The problem = Exactly the lines below from the line with "Image resolution: width=364" through the line with "Open Grok explain icon on Caleb's post" must make up the answer, both ends included and pictures left out.

[Stored items]
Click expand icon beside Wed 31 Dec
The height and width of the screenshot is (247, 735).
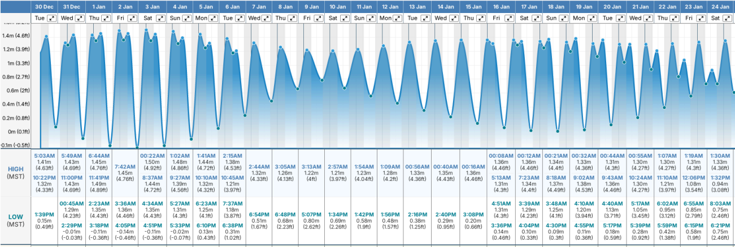click(x=79, y=18)
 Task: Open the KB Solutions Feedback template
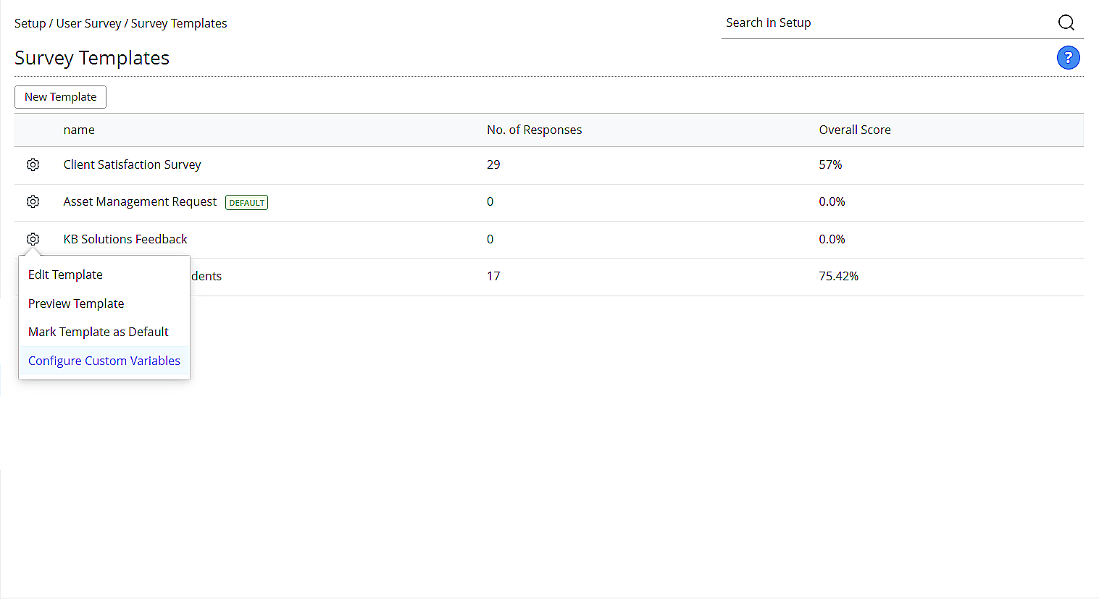[125, 238]
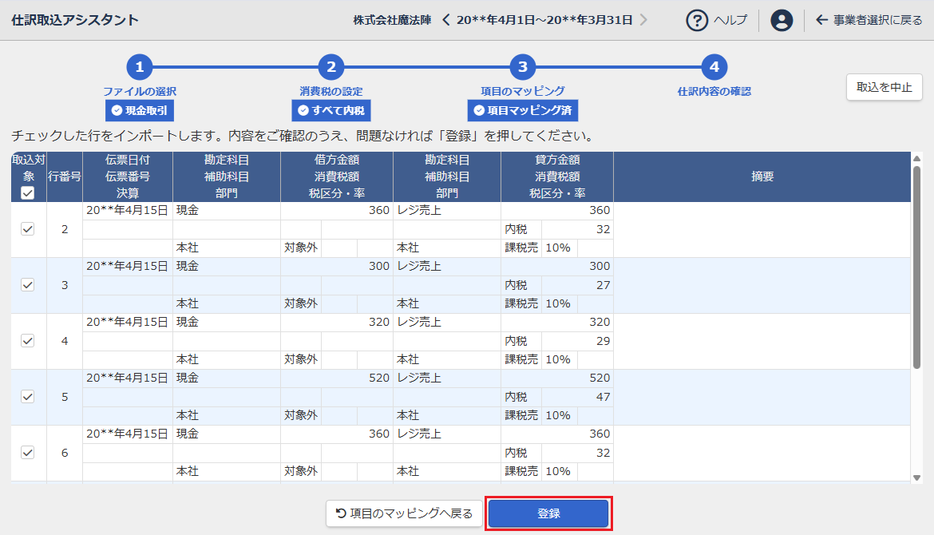Go to previous fiscal year chevron
Viewport: 934px width, 535px height.
point(446,20)
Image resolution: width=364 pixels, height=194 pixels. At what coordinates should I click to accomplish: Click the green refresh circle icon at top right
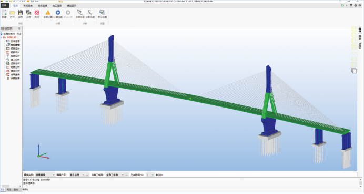click(342, 5)
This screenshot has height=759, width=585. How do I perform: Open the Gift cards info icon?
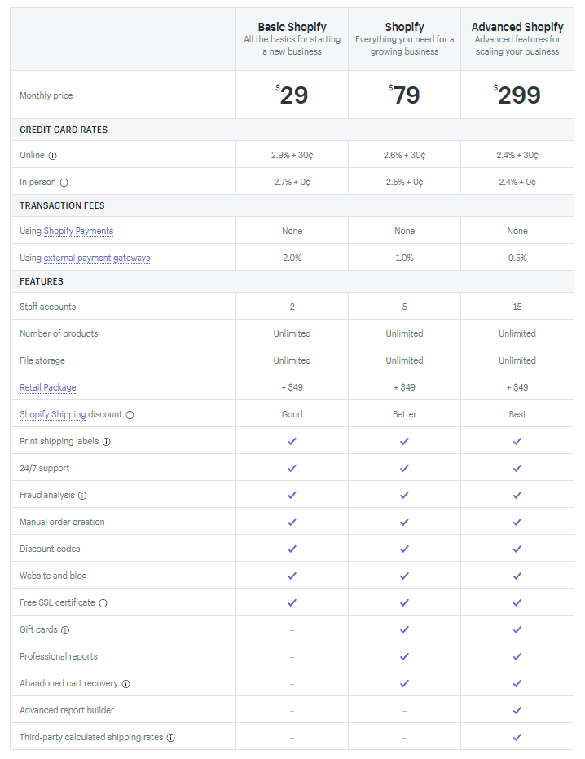[65, 630]
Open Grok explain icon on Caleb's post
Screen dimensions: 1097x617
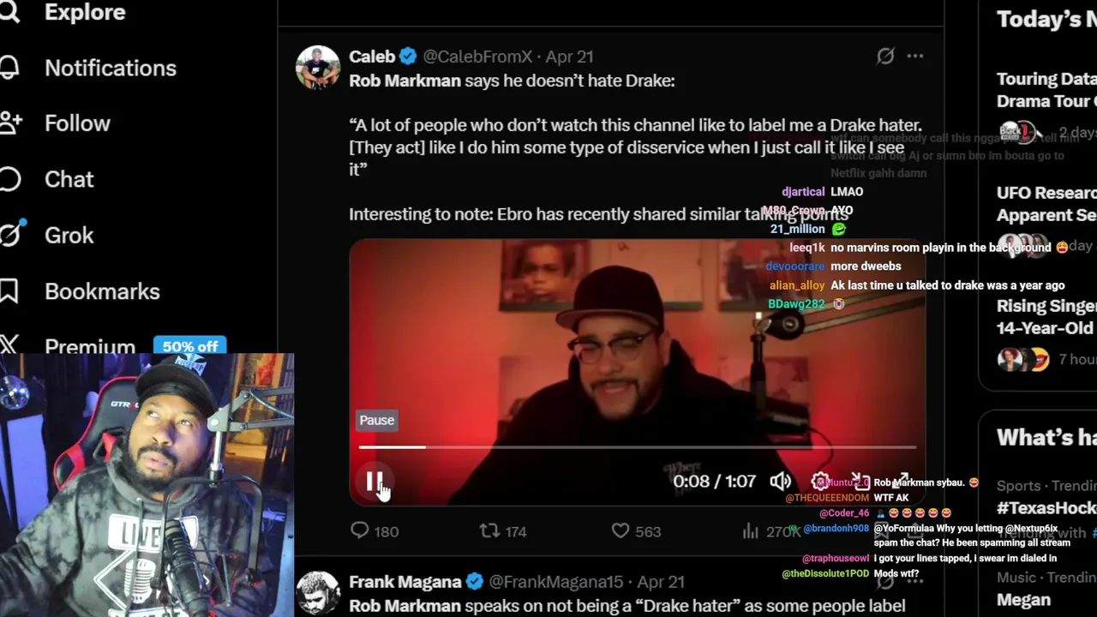point(885,57)
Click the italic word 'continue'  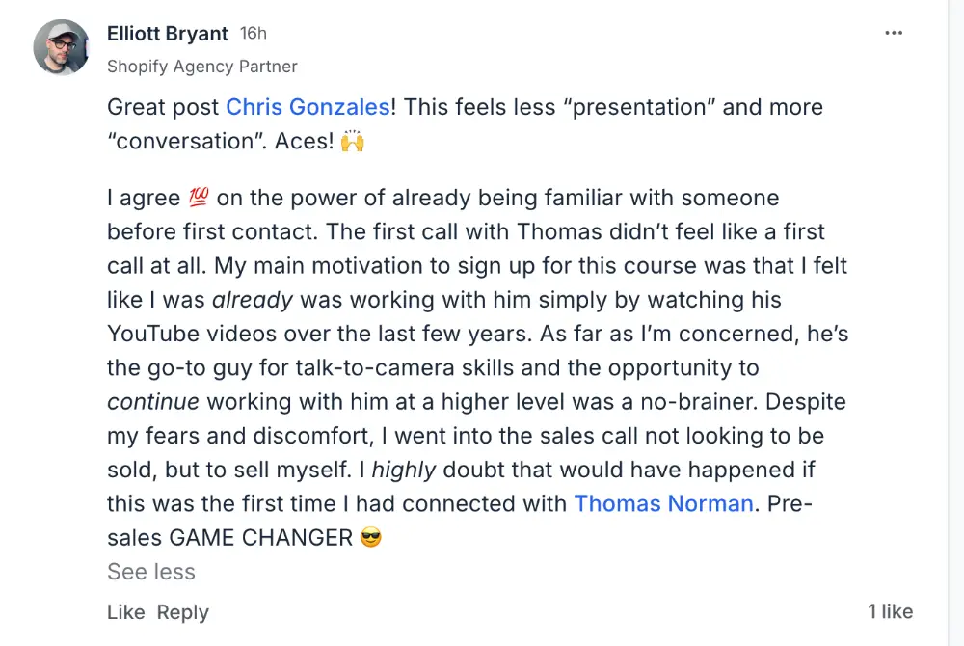(153, 401)
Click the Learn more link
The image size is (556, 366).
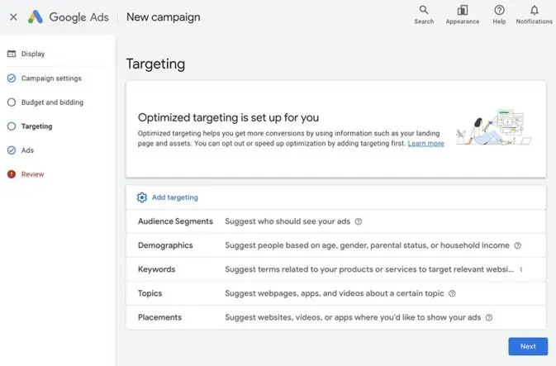[x=425, y=143]
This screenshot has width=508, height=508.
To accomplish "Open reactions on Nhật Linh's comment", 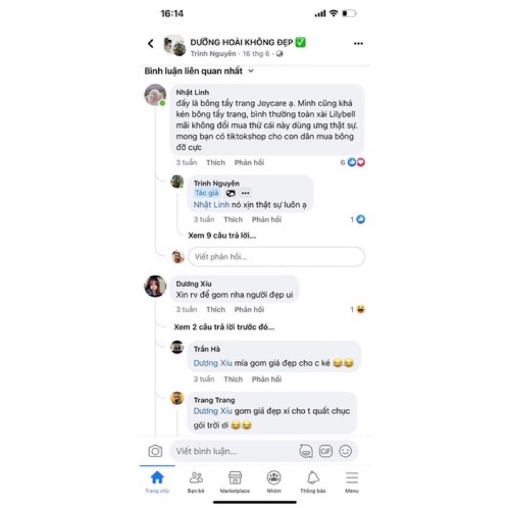I will point(353,163).
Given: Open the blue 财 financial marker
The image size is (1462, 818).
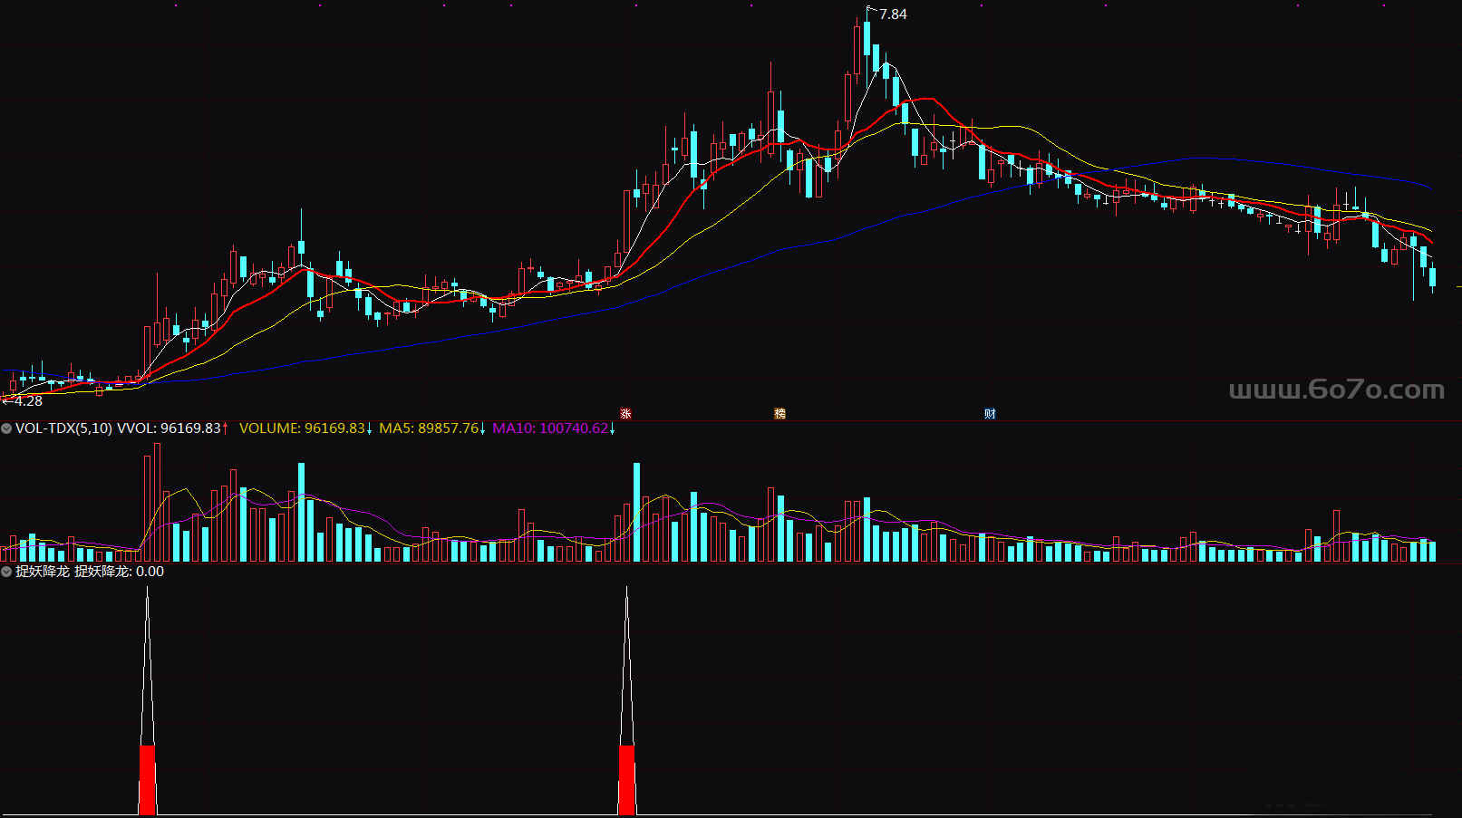Looking at the screenshot, I should coord(990,414).
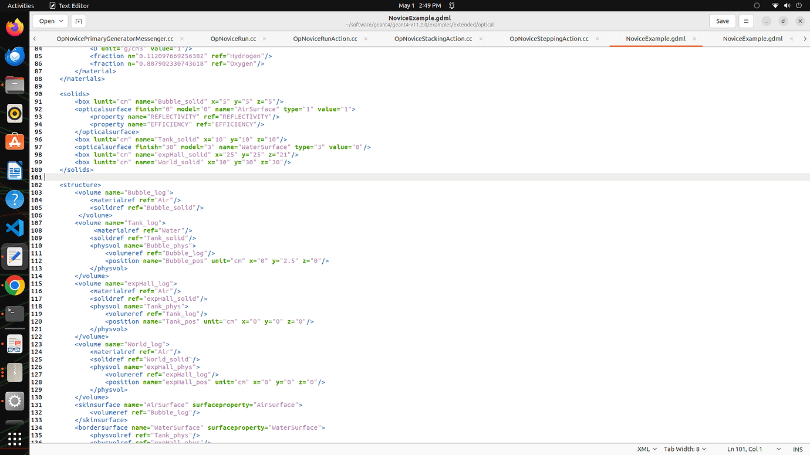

Answer below =
Image resolution: width=364 pixels, height=194 pixels. At what coordinates should I click to accomplish: Click the green refresh circle icon at top right
click(342, 5)
This screenshot has height=759, width=585. How do I perform: Open the Gift cards info icon?
[65, 630]
Open Grok explain icon on Caleb's post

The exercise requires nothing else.